Again, Barron was on it. Working with Jim Minor in Flint, Michigan, Barron made his first record for Minor's Western Chuck Wagon label (it was reviewed in 'Billboard'after his death, but was assuredly an earlier recording). Woodie Fleener's local contact man, Pat Nelson, brought Barron to California for his first Sage & Sand session in February 1955 ('Billboard' noted that he was back on WDSC by February 26). The first Sage record, You're Not The First Girl/Sentimental Me, presumably stemmed from that session. The second and probably last Sage & Sand session was held in Nashville on February 21-22, 1956. When Teenage Queen was reviewed in November 1956, 'Billboard'drew the parallel to Boyd Bennett's Seventeen for fairly obvious reasons. On aural evidence, it appears that we're hearing Nashville session guys rather than Barron's band (the guitarist, again on aural evidence, might be Grady Martin). After reporting on the session, 'Billboard' noted that Barron was returning to work 13 shows a week on WDOG, six shows a week on WABJ in Adrian, Michigan, while commuting most weekends to the WWVA Jamboree in Wheeling, West Virginia. He'd bought a house in Muttonville, Michigan, adjoining his own White Eagle dance hall. According to the manager of WDOG, Barron was dickering with a larger record label, reportedly Columbia. His fiancée, Edna Gunter, lived in Detroit and was pregnant with his child.

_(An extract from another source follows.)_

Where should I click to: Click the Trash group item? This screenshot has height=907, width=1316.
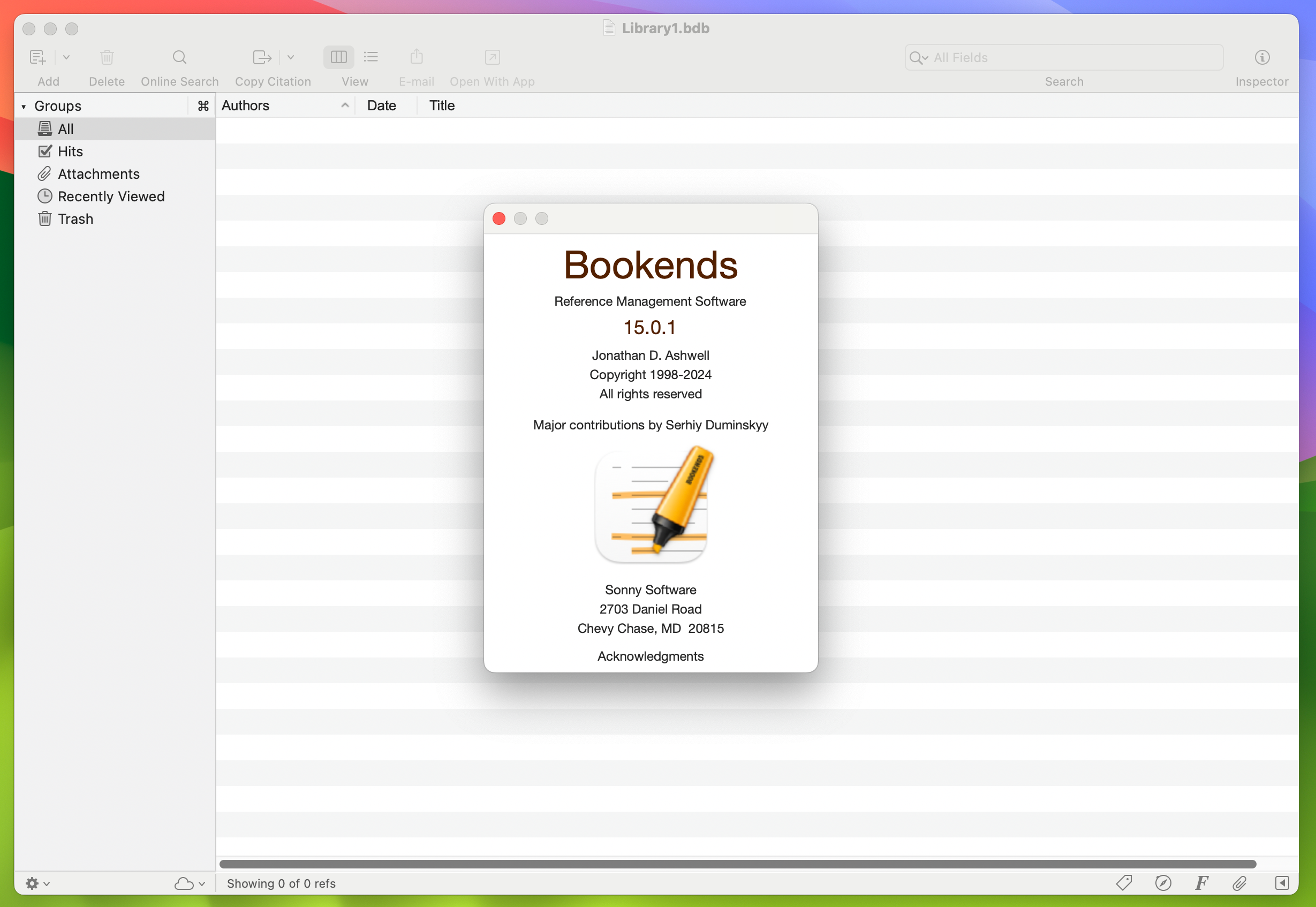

So Lonnie Barron was a busy man but found time to have an affair with two married women, his fan club president, Mrs. Girvan Kerr, and her sister, Bettie Fetting. Mrs. Fetting's husband, Roger, found a letter that Bettie had written to the self-styled Elvis Presley of Muttonville, and on Elvis's 22nd birthday, January 8, 1957, Roger Fetting went to confront Barron. According to Fetting's testimony, Barron boasted to him that he'd had sex with both Fetting's wife and sister. Fetting shot Barron while he was trying to escape through the bathroom. A February 14, 1957 article in the 'Anchor Bay Beacon' indicated that charges were reduced to manslaughter when Fetting was arraigned in the St. Clair County Building in Port Huron.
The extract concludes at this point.